(What you need to do):
Out of the records below, copy all lines in which the word "agent" occurs.

(Input data):
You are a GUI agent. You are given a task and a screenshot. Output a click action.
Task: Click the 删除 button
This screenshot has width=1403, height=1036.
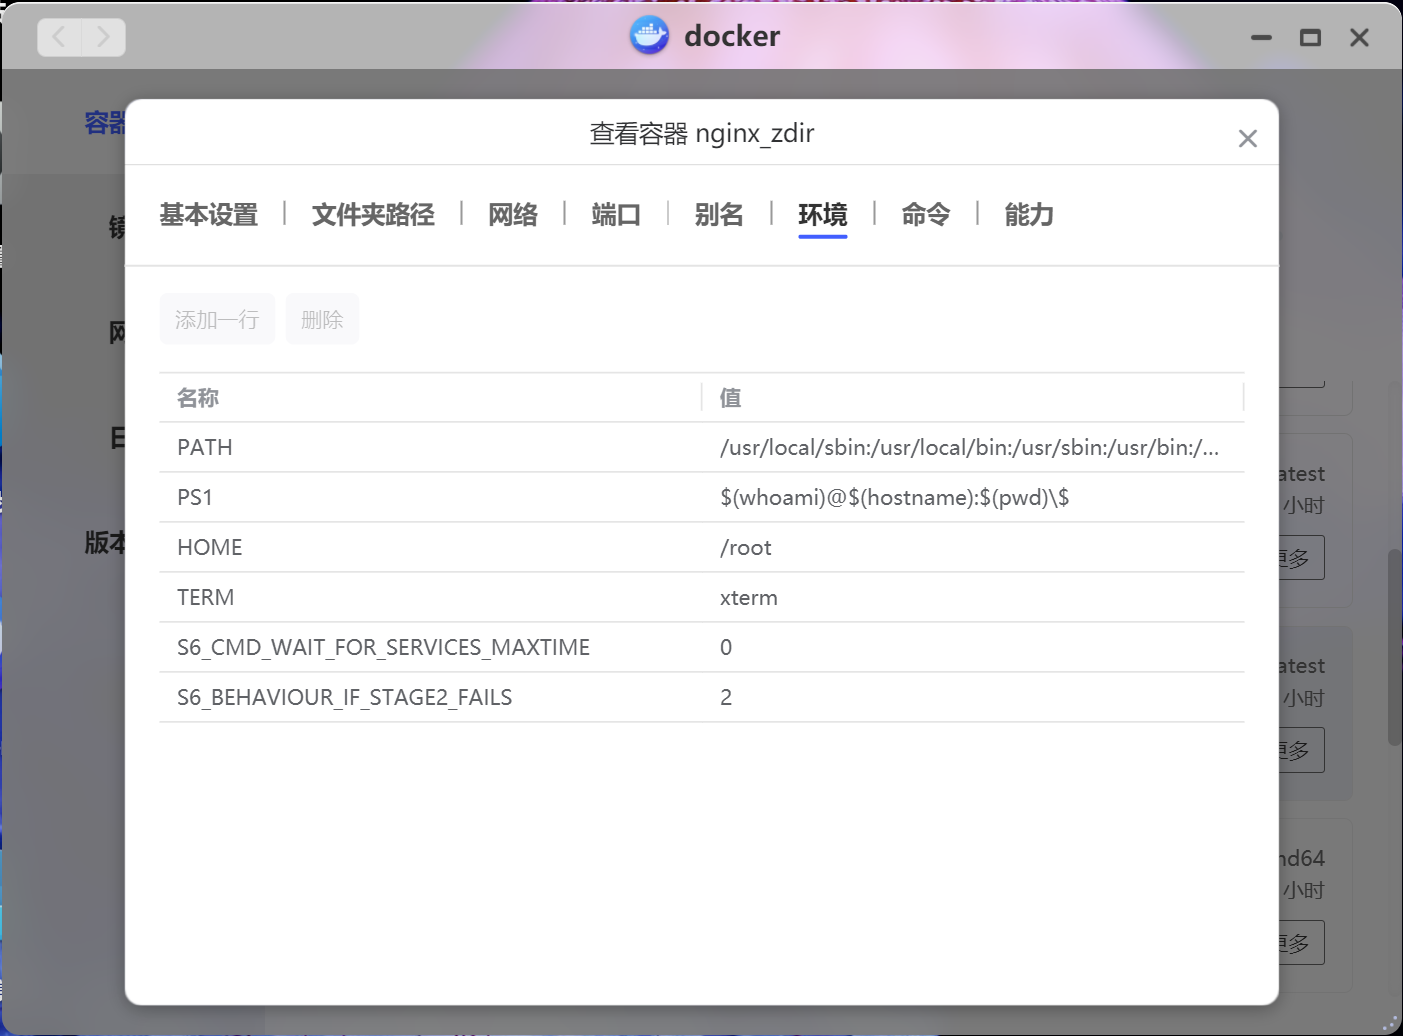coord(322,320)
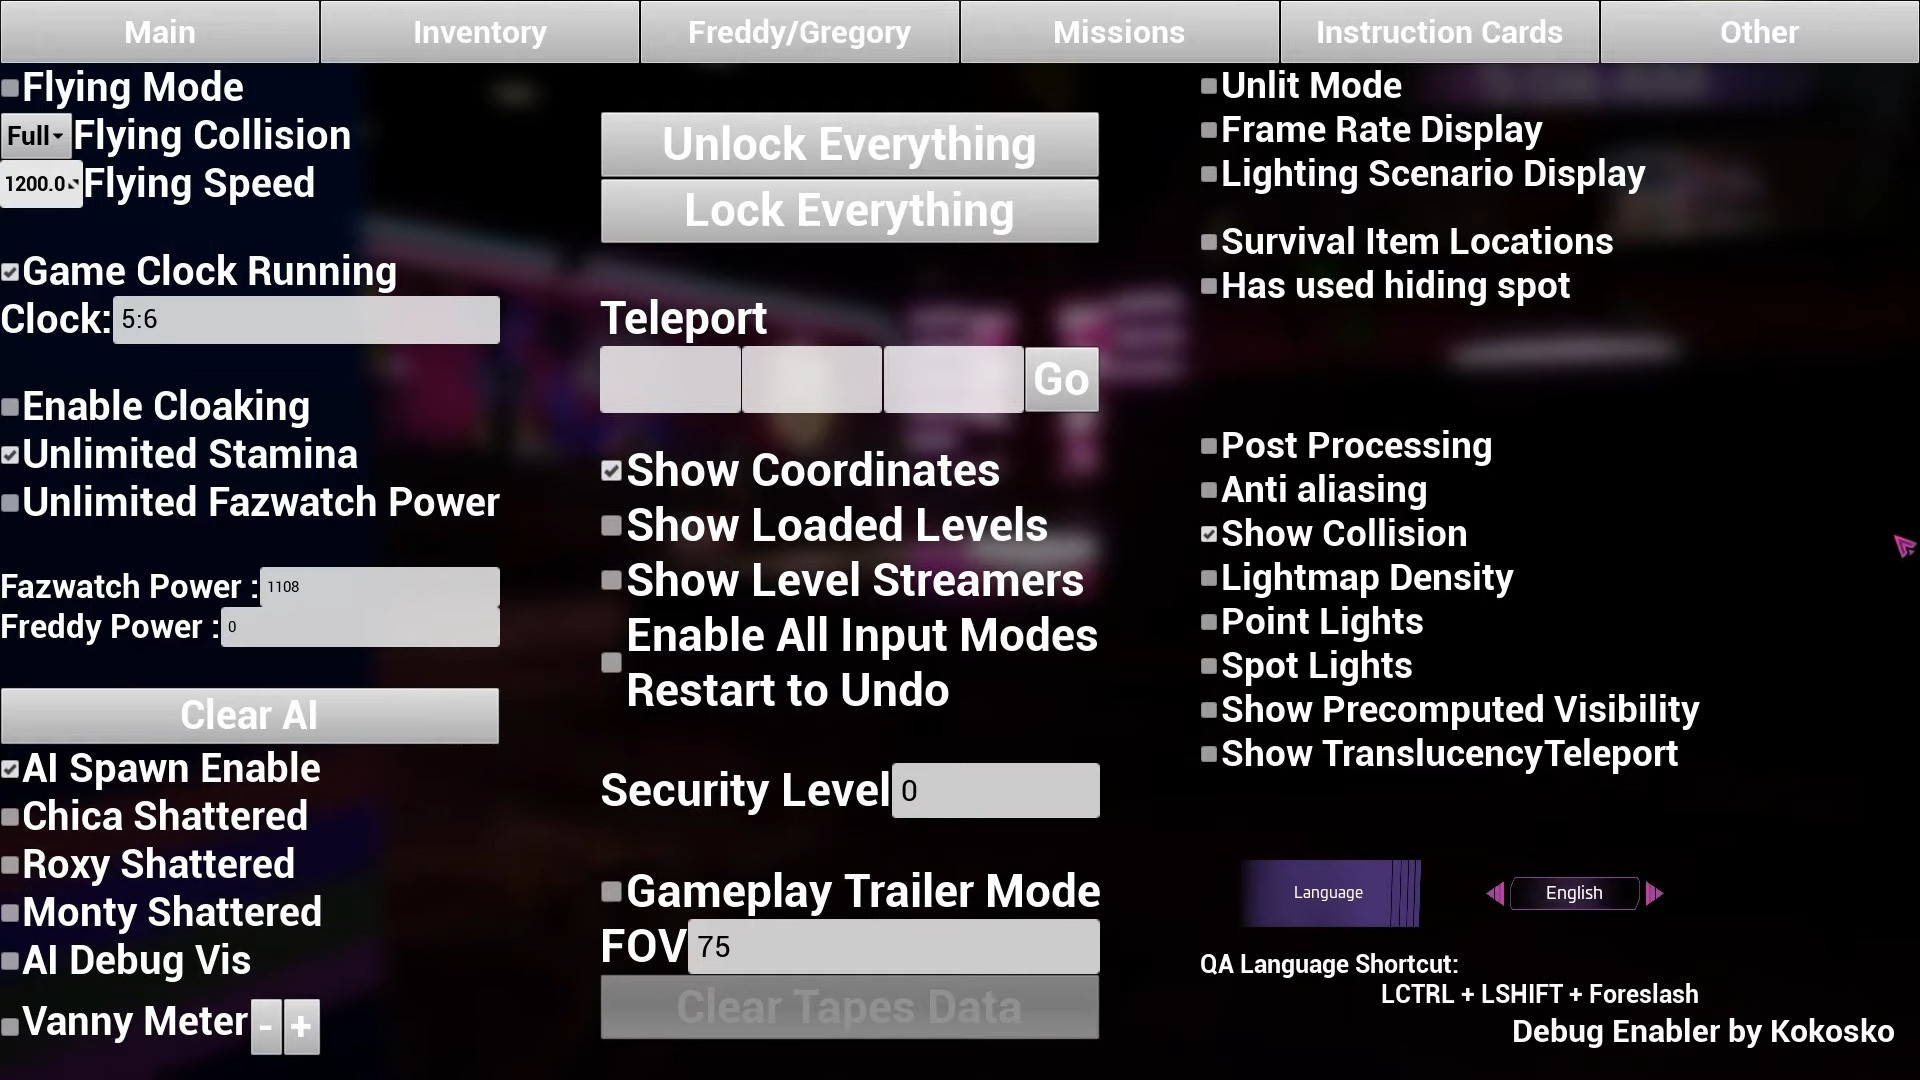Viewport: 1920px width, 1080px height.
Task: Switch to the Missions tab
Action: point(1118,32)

==

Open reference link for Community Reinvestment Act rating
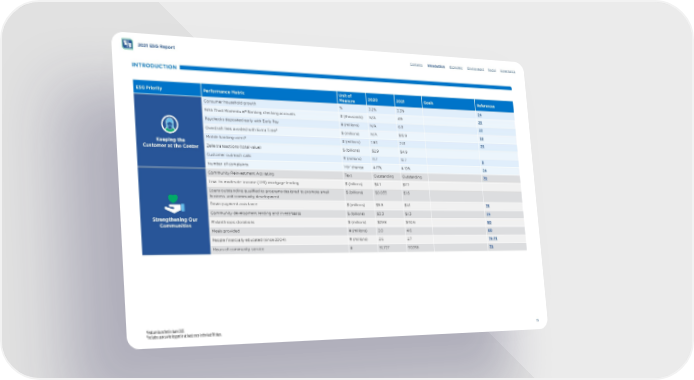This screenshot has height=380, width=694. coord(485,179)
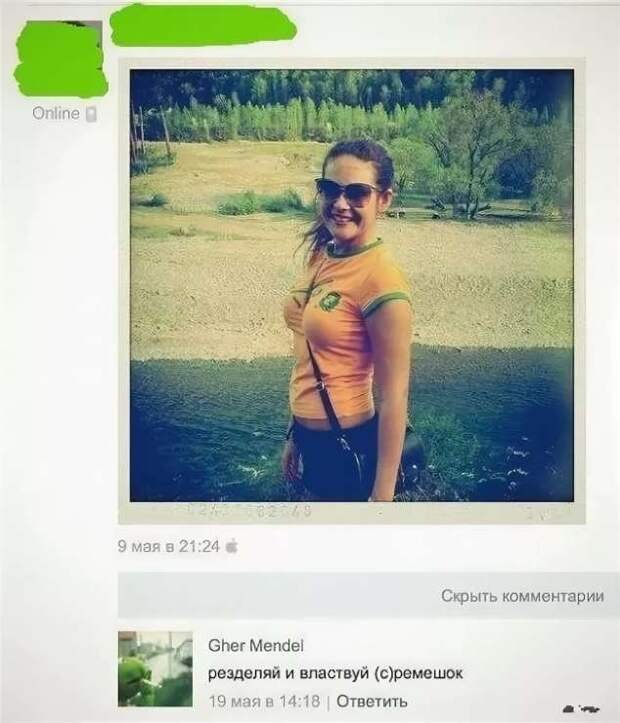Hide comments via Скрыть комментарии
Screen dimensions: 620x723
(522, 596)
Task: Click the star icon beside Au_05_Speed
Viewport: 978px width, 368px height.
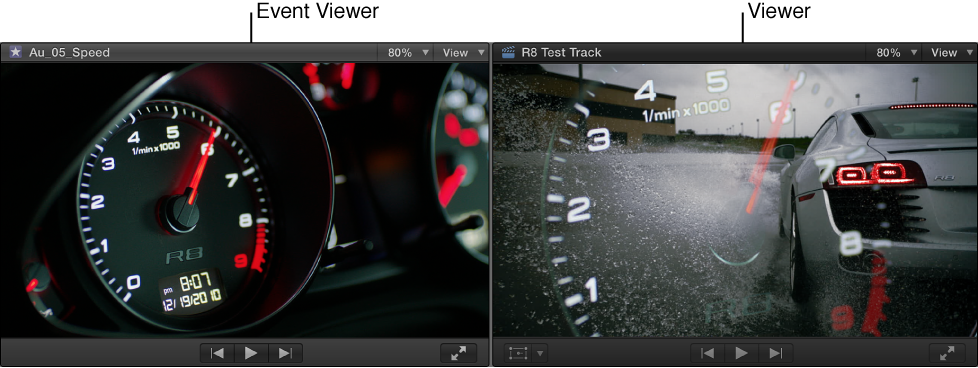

==

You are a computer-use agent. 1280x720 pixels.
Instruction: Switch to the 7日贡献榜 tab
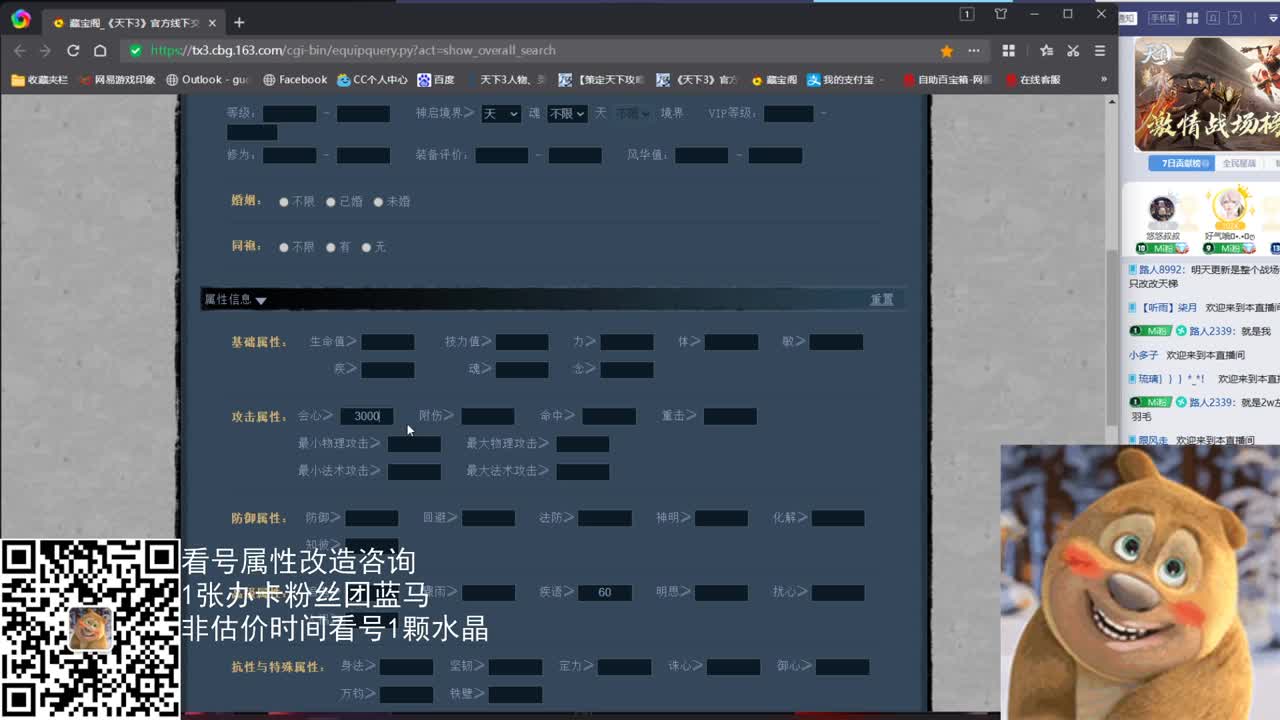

(Written solution):
You are a GUI agent. You are given a task and a screenshot. Output a click action.
You are a computer-use agent. 1280x720 pixels.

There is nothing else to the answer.